SEITENAUSZUG:
* * * * *
Die Lüfter darfst du nicht in den Deckel packen, da der Deckel seitlich entlüftet. 
Also schön Lüfter und Radi unter den Deckel im Innenraum verbauen.


----------



## v3nom (27. September 2016)

ACDSee schrieb:


> Die Lüfter darfst du nicht in den Deckel packen, da der Deckel seitlich entlüftet.
> Also schön Lüfter und Radi unter den Deckel im Innenraum verbauen.



Habe ich! Wärme staut sich trotzdem ordentlich:




			Dieser Inhalt steht nur eingeloggten Mitgliedern zur Verfügung.


----------



## target2804 (27. September 2016)

Und für was soll deine Grafik jetzt ein Beweis sein?^^Also in meinem DBP900 habe ich keinen solchen Wärmestau. Habe aber vorne noch zusätzlich einen 140mm SW3 drin (der Staubfilter fehlt noch).
Meine GPU wird nicht über 55°C warm und Lüfter und Pumpe laufen am unteren Limit.


----------



## Threshold (27. September 2016)
* * * * *
BEREITGESTELLTE ANGABEN:
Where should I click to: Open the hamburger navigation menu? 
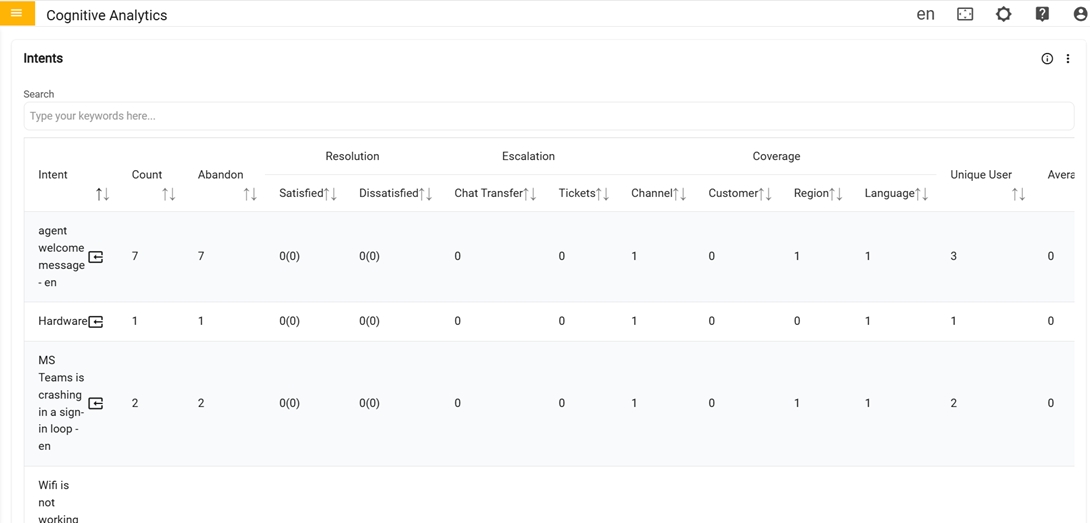tap(17, 13)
* * * * *
GESTELLTE AUFGABE: Nehmen Sie den Forumsauszug über Lüfter und Radiator im Gehäusedeckel an seinem Ende wieder auf und führen Sie ihn fort.

SCHRIFTLICHE ANTWORT:
Swat-M schrieb:


> Hey Treshold,
> 
> von aqua-computer gibt es doch eine PCIe Karte, welche einen M.2 Anschluss hat. Und einen hat das MB ja sowieso. Somit kannst zwei verbauen oder mehr, wenn Du mehrere der Aqua Computer Webshop verbaust.



Ich bau mir doch jetzt keine M.2 SSDs ein. Dafür ist die Plattform viel zu veraltet und schrottreif. Da muss ich auf die nächste Plattform warten. So Ende 2017 oder 2018.



target2804 schrieb:


> Aktuell ist wohl das Lane Sharing das Problem, oder irre ich mich?



Das ist immer ein Problem und wird wohl auch immer ein Problem bleiben, da Lanes offenbar scheiß teuer sind und weder AMD noch Intel genügend davon verbauen.
Mir würde es aber nichts ausmachen, wenn bei der nächsten Plattform die M.2 Slots shared mit den Sata Ports sind. Ich brauche ja dann keine Sata Ports mehr.
Ich brauche aber eben 4x M.2 Slots und die muss das Board erst mal haben.



target2804 schrieb:


> Und für was soll deine Grafik jetzt ein Beweis sein?^^Also in meinem DBP900 habe ich keinen solchen Wärmestau. Habe aber vorne noch zusätzlich einen 140mm SW3 drin (der Staubfilter fehlt noch).
> Meine GPU wird nicht über 55°C warm und Lüfter und Pumpe laufen am unteren Limit.



Ich denke, dass man den dritten Lüfter vorne immer braucht, wenn man einen vernünftigen Airflow für Radiatoren haben will.
Und deswegen ist auch der Staubfilter dabei wichtig und mir ist bis heute schleierhaft, wie es passieren konnte, dass der nicht mit entwickelt wurde, als das Case entwickelt wurde.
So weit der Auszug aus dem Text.